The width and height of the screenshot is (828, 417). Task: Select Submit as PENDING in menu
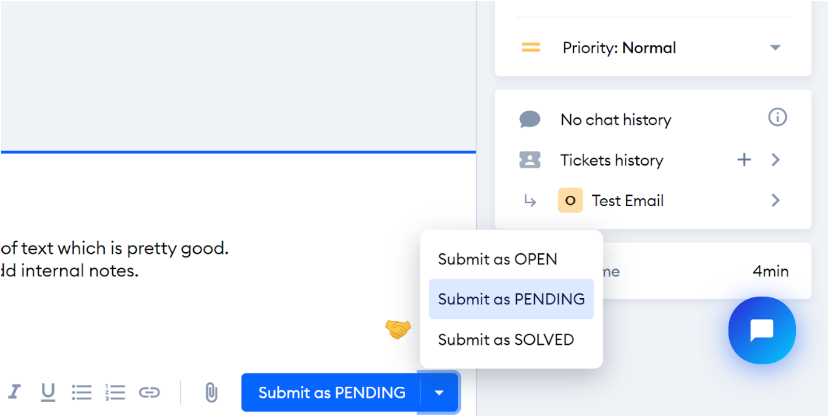[x=511, y=299]
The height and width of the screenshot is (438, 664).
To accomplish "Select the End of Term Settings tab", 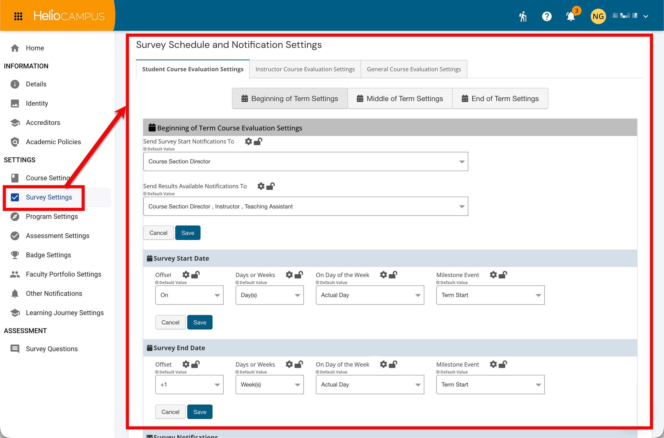I will pos(500,99).

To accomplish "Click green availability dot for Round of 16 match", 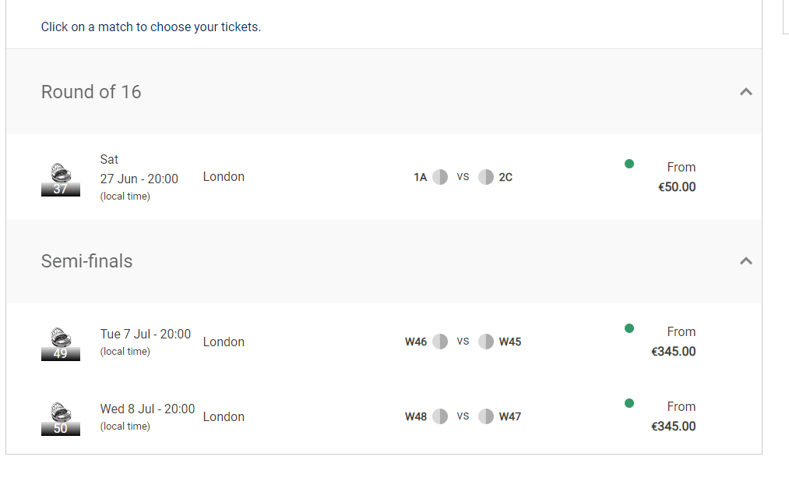I will point(629,164).
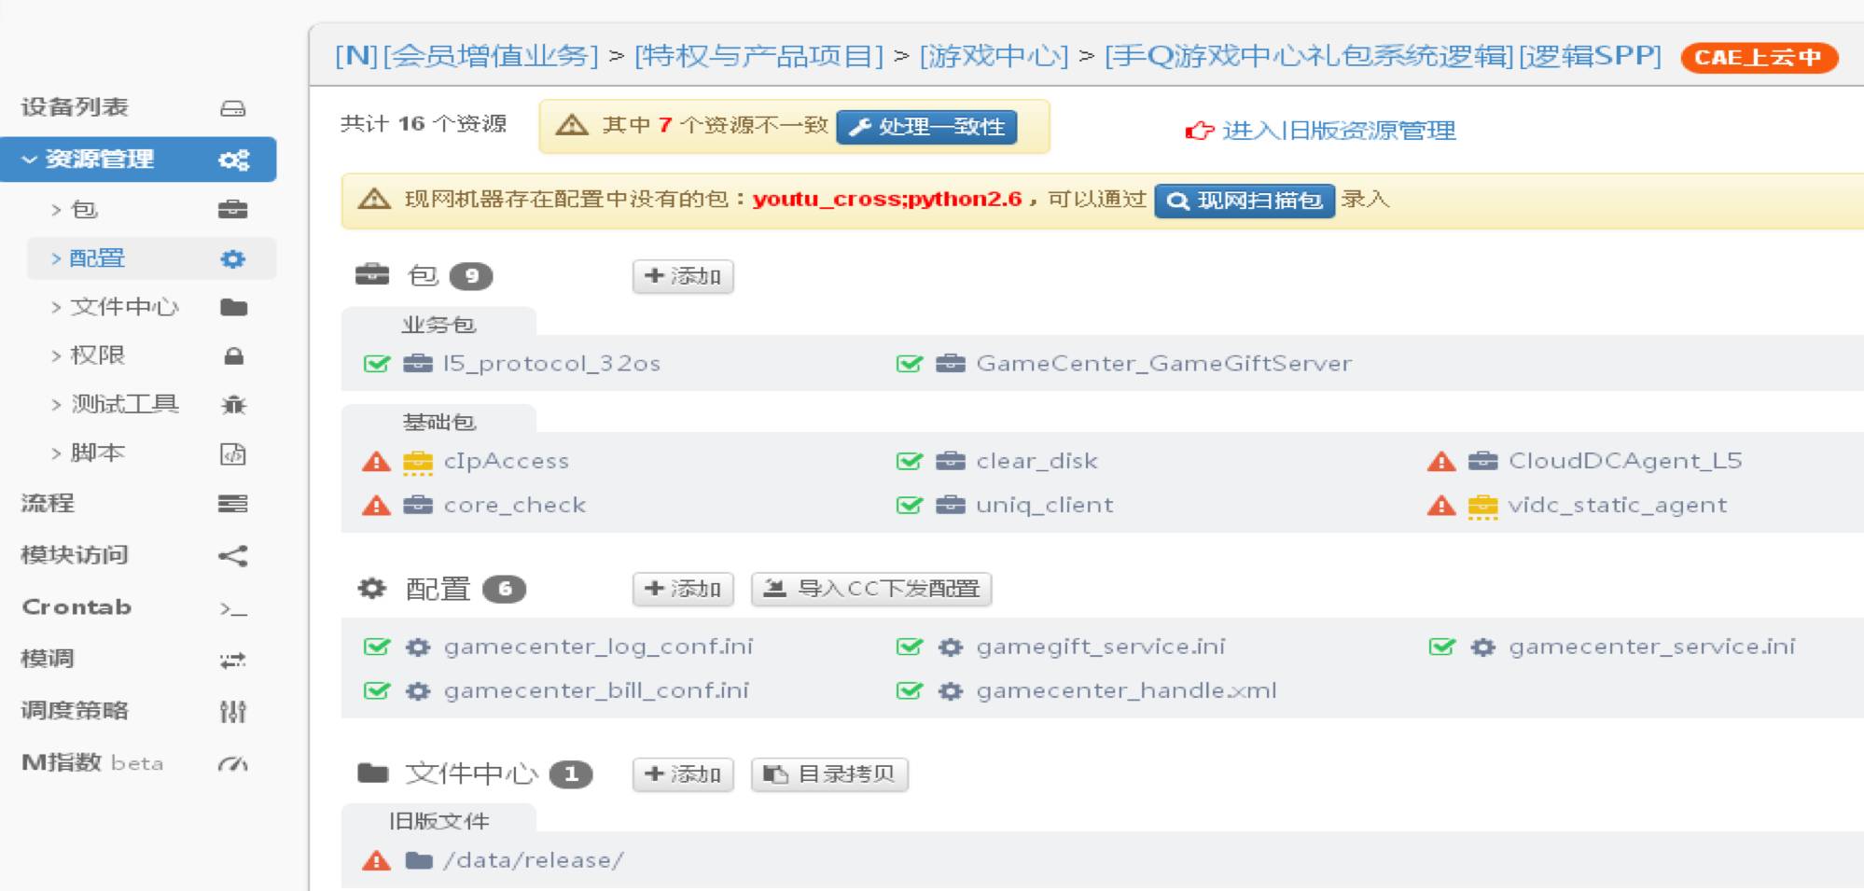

WHAT THE EXERCISE ASKS ::
Tally the lines above that contain the string "width", treating uppercase and lowercase as different, and reply with the number alone.

COMPLETE ANSWER ::
2